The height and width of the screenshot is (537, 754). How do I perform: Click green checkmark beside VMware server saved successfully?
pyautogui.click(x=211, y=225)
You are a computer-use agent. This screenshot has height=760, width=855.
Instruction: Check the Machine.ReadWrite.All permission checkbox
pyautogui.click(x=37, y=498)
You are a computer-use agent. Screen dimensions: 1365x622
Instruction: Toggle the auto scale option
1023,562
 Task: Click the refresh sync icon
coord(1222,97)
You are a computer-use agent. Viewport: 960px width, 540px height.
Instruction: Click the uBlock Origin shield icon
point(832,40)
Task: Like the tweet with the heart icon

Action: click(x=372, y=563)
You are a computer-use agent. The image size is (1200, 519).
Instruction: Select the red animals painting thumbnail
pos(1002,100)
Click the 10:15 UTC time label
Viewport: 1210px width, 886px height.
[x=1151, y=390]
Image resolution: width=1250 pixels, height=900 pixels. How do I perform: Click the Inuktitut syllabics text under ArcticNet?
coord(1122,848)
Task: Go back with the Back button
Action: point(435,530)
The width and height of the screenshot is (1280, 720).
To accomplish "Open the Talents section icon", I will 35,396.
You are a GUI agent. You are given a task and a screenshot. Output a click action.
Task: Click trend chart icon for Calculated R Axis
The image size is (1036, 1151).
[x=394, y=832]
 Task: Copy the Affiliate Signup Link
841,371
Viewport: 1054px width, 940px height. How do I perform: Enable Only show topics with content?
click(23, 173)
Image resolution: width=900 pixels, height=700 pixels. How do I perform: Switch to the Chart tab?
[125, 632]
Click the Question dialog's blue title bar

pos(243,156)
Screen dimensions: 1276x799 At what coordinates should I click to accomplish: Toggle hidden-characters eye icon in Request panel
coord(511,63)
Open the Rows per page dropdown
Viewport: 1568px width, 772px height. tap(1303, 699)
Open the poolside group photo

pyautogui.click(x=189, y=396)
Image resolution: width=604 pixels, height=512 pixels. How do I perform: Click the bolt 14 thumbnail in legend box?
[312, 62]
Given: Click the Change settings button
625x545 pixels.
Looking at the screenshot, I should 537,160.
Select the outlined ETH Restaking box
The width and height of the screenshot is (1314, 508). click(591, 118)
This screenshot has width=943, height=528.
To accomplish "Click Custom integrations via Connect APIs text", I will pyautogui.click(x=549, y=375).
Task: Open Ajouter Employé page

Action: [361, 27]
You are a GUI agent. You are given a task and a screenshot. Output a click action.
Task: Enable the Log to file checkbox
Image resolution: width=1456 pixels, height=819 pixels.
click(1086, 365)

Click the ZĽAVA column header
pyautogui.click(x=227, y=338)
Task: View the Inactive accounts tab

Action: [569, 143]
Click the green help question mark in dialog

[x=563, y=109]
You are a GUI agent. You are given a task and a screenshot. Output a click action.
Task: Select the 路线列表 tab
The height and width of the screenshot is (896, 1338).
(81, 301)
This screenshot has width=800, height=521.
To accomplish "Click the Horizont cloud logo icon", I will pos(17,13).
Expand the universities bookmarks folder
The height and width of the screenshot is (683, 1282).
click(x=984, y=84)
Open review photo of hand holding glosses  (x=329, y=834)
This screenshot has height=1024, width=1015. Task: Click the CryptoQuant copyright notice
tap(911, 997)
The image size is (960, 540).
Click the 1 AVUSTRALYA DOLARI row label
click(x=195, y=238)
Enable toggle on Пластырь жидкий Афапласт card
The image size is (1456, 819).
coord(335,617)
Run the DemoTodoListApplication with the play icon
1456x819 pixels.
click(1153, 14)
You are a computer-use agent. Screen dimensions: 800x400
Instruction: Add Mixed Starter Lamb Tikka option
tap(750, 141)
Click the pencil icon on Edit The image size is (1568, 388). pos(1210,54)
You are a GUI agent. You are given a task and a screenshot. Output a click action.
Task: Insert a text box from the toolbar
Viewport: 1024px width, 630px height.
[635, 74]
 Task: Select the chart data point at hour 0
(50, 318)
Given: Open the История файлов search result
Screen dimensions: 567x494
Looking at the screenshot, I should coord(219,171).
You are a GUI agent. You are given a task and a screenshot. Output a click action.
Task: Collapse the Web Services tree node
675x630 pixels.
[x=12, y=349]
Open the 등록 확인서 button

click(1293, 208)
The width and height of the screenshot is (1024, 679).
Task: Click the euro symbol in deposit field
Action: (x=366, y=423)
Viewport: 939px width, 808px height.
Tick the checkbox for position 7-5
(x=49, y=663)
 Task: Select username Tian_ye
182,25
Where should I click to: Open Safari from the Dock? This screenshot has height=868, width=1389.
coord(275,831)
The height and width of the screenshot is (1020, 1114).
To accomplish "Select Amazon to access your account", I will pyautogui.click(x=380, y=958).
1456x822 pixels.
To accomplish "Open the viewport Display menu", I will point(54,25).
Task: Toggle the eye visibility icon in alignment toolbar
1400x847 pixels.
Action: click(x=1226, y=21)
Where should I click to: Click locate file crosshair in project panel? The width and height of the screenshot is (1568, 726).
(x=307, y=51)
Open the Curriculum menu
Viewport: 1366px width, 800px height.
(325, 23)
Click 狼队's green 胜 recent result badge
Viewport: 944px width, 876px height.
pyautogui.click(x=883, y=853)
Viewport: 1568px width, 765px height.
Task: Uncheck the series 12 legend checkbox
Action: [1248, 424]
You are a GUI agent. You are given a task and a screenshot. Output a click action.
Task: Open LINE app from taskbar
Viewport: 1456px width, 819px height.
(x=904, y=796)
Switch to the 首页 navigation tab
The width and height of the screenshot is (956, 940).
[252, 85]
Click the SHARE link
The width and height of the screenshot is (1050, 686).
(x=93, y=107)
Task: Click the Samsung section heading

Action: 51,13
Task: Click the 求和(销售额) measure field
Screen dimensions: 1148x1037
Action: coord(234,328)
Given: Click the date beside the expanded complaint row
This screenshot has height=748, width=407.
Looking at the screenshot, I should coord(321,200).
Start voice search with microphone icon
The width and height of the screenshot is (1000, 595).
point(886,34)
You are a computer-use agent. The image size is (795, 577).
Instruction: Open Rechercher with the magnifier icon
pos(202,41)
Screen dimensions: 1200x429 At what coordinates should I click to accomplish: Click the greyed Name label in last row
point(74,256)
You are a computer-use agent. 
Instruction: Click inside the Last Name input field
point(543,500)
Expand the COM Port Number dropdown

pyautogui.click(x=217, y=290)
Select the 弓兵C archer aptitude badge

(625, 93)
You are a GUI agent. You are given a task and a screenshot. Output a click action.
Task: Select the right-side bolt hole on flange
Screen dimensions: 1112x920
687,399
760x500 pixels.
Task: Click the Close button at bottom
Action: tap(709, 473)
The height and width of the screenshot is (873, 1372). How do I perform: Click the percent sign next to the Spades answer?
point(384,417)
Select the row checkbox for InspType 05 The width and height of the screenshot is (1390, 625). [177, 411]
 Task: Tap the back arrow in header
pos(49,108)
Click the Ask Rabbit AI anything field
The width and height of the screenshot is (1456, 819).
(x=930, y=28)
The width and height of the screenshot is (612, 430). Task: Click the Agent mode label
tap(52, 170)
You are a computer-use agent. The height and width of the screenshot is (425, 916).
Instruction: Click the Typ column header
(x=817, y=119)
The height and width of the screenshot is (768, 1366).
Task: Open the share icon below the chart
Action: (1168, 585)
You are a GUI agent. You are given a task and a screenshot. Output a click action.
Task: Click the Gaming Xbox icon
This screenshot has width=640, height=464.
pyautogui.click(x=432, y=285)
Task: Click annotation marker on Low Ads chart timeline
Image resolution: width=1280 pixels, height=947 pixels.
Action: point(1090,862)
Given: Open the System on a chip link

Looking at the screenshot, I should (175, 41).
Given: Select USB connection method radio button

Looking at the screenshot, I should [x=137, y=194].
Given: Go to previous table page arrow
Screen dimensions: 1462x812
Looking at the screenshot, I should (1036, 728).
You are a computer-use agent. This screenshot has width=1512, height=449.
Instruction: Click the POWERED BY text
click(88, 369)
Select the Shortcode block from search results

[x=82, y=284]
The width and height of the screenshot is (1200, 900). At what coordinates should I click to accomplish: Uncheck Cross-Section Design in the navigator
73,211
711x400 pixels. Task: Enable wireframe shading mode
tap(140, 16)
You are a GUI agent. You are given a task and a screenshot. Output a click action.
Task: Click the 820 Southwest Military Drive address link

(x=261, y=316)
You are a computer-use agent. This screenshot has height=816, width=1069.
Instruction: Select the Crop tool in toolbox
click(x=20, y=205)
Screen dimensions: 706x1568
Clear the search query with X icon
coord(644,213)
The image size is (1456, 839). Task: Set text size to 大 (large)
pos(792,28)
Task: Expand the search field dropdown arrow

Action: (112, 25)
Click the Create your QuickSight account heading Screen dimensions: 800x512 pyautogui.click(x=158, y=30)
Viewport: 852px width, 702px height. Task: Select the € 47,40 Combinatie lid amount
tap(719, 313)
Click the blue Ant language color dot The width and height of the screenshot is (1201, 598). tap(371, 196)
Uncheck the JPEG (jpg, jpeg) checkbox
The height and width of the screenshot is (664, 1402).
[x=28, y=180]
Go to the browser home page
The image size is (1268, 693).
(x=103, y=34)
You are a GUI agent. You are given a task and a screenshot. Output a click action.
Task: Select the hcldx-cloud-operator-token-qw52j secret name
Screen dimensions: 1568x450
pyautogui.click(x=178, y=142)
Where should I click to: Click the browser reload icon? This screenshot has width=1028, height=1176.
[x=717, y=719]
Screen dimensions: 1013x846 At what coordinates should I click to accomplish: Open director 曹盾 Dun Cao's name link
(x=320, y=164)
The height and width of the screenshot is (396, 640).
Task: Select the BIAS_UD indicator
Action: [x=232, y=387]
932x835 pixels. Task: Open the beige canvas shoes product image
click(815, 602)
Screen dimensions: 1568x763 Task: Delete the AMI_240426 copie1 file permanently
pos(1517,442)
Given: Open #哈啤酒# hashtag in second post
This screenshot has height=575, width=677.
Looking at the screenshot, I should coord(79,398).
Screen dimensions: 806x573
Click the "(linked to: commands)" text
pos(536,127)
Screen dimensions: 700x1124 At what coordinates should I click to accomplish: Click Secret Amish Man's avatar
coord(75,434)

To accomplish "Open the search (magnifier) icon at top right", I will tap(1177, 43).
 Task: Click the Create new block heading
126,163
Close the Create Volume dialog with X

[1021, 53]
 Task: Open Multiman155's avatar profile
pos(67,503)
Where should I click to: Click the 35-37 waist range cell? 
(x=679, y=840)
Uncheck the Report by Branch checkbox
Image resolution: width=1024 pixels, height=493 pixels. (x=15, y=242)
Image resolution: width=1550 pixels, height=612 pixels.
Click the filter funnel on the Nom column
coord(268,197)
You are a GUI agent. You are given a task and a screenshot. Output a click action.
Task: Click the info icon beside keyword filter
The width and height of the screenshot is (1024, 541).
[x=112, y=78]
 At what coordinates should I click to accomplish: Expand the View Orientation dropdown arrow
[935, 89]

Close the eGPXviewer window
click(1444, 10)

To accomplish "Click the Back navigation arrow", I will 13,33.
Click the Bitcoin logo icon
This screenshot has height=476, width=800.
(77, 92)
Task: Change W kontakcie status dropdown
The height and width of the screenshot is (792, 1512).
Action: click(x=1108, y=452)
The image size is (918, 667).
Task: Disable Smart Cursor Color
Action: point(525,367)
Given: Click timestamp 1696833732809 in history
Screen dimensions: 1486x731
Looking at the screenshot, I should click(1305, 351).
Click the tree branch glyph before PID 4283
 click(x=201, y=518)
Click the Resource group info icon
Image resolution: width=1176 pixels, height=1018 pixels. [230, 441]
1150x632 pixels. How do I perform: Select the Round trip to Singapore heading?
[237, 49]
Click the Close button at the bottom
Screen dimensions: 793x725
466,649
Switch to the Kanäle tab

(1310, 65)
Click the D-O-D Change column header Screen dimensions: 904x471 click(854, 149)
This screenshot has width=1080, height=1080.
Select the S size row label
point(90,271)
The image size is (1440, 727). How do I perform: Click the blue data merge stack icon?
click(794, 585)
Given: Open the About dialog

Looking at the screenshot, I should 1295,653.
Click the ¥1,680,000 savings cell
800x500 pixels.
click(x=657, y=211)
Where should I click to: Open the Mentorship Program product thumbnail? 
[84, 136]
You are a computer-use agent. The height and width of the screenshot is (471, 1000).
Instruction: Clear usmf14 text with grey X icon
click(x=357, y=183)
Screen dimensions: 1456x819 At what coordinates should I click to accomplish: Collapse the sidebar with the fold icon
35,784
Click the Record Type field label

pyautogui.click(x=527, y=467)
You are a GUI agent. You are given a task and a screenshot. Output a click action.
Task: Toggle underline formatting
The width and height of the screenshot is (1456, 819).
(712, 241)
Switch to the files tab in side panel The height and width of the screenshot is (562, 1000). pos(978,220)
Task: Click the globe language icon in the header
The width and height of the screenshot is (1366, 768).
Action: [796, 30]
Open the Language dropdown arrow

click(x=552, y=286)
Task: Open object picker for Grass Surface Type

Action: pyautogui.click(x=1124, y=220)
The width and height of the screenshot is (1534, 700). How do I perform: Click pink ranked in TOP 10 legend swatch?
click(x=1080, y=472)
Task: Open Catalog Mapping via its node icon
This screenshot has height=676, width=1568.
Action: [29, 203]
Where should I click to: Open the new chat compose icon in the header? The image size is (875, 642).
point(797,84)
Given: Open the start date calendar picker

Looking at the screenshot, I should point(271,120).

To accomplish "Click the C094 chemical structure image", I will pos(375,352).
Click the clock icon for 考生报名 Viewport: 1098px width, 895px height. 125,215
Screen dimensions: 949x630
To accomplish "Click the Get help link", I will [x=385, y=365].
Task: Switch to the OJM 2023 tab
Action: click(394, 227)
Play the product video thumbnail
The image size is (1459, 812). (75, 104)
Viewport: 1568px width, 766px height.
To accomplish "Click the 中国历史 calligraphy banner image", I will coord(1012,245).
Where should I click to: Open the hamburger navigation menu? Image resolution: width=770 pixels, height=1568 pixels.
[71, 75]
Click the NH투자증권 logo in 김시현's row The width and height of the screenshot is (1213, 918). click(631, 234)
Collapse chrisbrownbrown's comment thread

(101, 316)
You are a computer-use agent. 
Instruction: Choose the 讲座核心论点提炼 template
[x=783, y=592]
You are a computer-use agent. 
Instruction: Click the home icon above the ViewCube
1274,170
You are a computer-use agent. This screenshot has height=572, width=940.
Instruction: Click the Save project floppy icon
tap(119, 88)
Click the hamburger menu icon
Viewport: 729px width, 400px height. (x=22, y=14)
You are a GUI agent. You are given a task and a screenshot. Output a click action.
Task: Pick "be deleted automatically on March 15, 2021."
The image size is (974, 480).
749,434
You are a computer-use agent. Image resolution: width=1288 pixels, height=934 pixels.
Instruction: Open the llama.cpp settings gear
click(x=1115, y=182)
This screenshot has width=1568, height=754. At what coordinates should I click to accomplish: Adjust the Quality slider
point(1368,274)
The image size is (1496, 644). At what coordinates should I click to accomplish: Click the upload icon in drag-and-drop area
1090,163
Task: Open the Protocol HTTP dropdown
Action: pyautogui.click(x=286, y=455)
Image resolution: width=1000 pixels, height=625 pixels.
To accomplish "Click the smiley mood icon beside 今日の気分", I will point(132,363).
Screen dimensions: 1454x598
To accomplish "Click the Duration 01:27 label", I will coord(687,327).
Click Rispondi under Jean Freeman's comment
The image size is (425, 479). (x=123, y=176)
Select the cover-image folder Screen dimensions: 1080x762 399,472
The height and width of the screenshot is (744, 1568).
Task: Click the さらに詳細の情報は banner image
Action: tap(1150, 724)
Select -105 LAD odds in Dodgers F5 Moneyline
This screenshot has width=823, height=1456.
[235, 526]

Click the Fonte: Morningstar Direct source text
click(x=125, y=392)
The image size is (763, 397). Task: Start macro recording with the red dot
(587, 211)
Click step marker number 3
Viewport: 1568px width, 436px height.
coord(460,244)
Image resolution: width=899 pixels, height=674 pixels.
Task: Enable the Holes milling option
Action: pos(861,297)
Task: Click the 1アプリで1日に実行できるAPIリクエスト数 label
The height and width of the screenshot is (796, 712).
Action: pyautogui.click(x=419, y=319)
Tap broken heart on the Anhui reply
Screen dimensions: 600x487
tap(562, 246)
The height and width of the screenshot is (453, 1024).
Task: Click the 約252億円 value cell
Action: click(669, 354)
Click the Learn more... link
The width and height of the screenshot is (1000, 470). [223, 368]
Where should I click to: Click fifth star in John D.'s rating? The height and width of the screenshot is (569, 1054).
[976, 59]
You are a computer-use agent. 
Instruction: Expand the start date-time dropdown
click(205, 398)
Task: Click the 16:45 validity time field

- **Exercise task**
Convert everything in the data above, from the line containing "Given: Click timestamp" down to and including the line containing "click(x=657, y=211)", into a JSON list of strings with one string per line and blank lines omitted.

- **The answer**
[
  "Given: Click timestamp 1696833732809 in history",
  "Screen dimensions: 1486x731",
  "Looking at the screenshot, I should click(1305, 351).",
  "Click the tree branch glyph before PID 4283",
  " click(x=201, y=518)",
  "Click the Resource group info icon",
  "Image resolution: width=1176 pixels, height=1018 pixels. [230, 441]",
  "1150x632 pixels. How do I perform: Select the Round trip to Singapore heading?",
  "[237, 49]",
  "Click the Close button at the bottom",
  "Screen dimensions: 793x725",
  "466,649",
  "Switch to the Kanäle tab",
  "(1310, 65)",
  "Click the D-O-D Change column header Screen dimensions: 904x471 click(854, 149)",
  "This screenshot has width=1080, height=1080.",
  "Select the S size row label",
  "point(90,271)",
  "The image size is (1440, 727). How do I perform: Click the blue data merge stack icon?",
  "click(794, 585)",
  "Given: Open the About dialog",
  "Looking at the screenshot, I should 1295,653.",
  "Click the ¥1,680,000 savings cell",
  "800x500 pixels.",
  "click(x=657, y=211)"
]